Hacker News new | past | comments | ask | show | jobs | submit login
Show HN: Carton – Run any ML model from any programming language (carton.run)
196 points by vpanyam on Sept 28, 2023 | hide | past | favorite | 53 comments
The goal of Carton is to let you use a single interface to run any machine learning model from any programming language.

It’s currently difficult to integrate models that use different technologies (e.g. TensorRT, Ludwig, TorchScript, JAX, GGML, etc) into your application, especially if you’re not using Python. Even if you learn the details of integrating each of these frameworks, running multiple frameworks in one process can cause hard-to-debug crashes.

Ideally, the ML framework a model was developed in should just be an implementation detail. Carton lets you decouple your application from specific ML frameworks so you can focus on the problem you actually want to solve.

At a high level, the way Carton works is by running models in their own processes and using an IPC system to communicate back and forth with low overhead. Carton is primarily implemented in Rust, with bindings to other languages. There are lots more details linked in the architecture doc below.

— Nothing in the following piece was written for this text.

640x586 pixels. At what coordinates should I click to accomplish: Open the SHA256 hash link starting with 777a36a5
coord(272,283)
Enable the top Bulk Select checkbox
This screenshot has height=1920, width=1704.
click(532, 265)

Importantly, Carton uses your model’s original underlying framework (e.g. PyTorch) under the hood to actually execute the model. This is meaningful because it makes Carton composable with other technologies. For example, it’s easy to use custom ops, TensorRT, etc without changes. This lets you keep up with cutting-edge advances, but decouples them from your application.

I’ve been working on Carton for almost a year now and I’m excited to open source it today!

Some useful links:

* Website, docs, quickstart - https://carton.run

* Explore existing models - https://carton.pub

* Repo - https://github.com/VivekPanyam/carton

* Architecture - https://github.com/VivekPanyam/carton/blob/main/ARCHITECTURE...

Please let me know what you think!




Just some random brain dump: Why limit to ML models?

Perhaps we can (should?) have some universal package hub, where you can package and push a "thing" from any language, and then pull and use it from any other language. With some metadata describing the input/output schema. The underlying engine can use WASM or containers or something like that.


..isn't this just Docker?


Well... yeah, kind of.

I guess some parts that are missing are having a schema for the CMD part, and being able to easily generate APIs for various languages from that schema


Dynamic libraries, command-line executables, …


So this means if I want to use a ML model I made in python, but don't want to code the rest of the application in python I can do that?


Yes, that's a use case Carton supports.

For exmaple, if your model contains arbitrary Python code, you'd pack it using [1] and then you could load it from another language using [2]. In this case, Carton transparently spins up an isolated Python interpreter under the hood to run your model (even if the rest of your application is in another language).

You can take it one step further if you're using certain DL frameworks. For example, you can create a TorchScript model in Python [3] and then use it from any programming language Carton supports without requiring python at runtime (i.e. your model runs completely in native code).

[1] https://carton.run/docs/packing/python

[2] https://carton.run/docs/loading

[3] https://carton.run/docs/packing/torchscript


Seems almost too good to be true, but I really hope it's not. How does it handle things like CUDA dependencies? Can it somehow make those portable too? Or is GPU acceleration not quite there yet?


Thanks :)

It uses the NVIDIA drivers on your system, but it should be possible to make the rest of CUDA somewhat portable. I have a few thoughts on how to do this, but haven't gotten around to it yet.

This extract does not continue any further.